- _分析用テキスト_:

医療従事者がCa拮抗薬と聞いて真っ先に思い浮かぶのはアムロジピン(ノルバスク)とニフェジピン(アダラート)でしょう。
今回は代表的なCa拮抗薬であるアムロジピンとニフェジピンについて比較しながらまとめていこうと思います。
適応・用法・用量
適応については細かな記載は在りますが、結論、高血圧と狭心症です。
ここに2剤の差はないと考えてよさそうです。
用量用法は表にしてまとめたのでこちらでご確認ください。
高血圧 | 狭心症 | |
アムロジピン | 1日1回 2.5~10㎎ | 1日1回 5㎎ |
ニフェジピン | 1日3回 1回10㎎ | 1日3回 1回10㎎ |
ニフェジピンL(12時間) | 1日2回 1回10~20㎎ | 1日2回 1回20㎎ |
ニフェジピンCR(24時間) | 1日1回 1回20~40㎎ 1日10~20㎎で開始 1日2回 1回40㎎まで増量可 | 1日1回 40㎎ 60㎎まで増量可 |
アムロジピンの方がシンプルですね。

- _課題と演習_:
a – Ca拮抗薬の文章の「医療従事者がCa拮抗薬と聞い」から「用量用法は表にしてまとめたのでこちらでご確認ください。」までを（両端を含めて）書き直してください。その際、「2剤」を「両剤」に置き換えてください。
b – Ca拮抗薬の文章では、アムロジピンとニフェジピンの適応は結論として何だと述べていますか。

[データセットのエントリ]
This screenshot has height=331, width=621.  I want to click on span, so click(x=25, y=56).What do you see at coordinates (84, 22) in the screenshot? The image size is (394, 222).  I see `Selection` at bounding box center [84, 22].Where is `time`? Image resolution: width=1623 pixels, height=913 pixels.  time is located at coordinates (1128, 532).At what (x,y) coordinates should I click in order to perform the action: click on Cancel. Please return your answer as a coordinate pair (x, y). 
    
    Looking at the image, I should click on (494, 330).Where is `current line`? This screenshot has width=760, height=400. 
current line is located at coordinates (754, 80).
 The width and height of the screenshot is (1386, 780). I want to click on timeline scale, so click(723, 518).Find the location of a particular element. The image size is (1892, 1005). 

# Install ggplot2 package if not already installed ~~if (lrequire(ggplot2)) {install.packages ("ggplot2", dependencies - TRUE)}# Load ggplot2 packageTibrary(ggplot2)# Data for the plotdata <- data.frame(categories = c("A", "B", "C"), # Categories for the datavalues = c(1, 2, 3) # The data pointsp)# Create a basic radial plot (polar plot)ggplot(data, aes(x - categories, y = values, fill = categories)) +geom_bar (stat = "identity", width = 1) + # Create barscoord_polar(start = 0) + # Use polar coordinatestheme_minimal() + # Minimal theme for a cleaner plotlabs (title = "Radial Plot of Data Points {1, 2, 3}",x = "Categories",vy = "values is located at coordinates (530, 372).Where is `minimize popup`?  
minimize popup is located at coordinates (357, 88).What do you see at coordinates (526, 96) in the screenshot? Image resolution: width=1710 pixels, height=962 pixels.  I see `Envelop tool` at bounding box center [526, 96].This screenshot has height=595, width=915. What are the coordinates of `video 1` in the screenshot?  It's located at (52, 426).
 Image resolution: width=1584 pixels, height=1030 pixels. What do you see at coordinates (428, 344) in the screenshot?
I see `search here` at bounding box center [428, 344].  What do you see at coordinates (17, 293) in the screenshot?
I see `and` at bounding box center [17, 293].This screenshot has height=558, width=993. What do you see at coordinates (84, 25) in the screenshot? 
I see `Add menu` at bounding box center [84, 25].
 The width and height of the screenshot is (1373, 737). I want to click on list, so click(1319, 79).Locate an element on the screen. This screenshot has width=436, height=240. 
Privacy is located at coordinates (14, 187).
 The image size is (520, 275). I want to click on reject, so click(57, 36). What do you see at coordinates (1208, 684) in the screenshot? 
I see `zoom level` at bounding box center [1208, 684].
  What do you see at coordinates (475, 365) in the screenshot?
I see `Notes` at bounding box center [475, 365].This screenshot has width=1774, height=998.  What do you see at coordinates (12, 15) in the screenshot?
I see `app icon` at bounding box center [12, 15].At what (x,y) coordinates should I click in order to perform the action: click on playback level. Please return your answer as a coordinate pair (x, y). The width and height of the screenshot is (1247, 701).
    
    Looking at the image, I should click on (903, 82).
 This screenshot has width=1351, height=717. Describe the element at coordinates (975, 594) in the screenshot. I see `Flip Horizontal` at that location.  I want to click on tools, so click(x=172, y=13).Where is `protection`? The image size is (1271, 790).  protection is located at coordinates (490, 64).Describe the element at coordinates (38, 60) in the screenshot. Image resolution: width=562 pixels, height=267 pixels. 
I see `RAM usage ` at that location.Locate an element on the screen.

- _課題別の解答_:
a –
医療従事者がCa拮抗薬と聞いて真っ先に思い浮かぶのはアムロジピン(ノルバスク)とニフェジピン(アダラート)でしょう。
今回は代表的なCa拮抗薬であるアムロジピンとニフェジピンについて比較しながらまとめていこうと思います。
適応・用法・用量
適応については細かな記載は在りますが、結論、高血圧と狭心症です。
ここに両剤の差はないと考えてよさそうです。
用量用法は表にしてまとめたのでこちらでご確認ください。

b – 高血圧と狭心症です。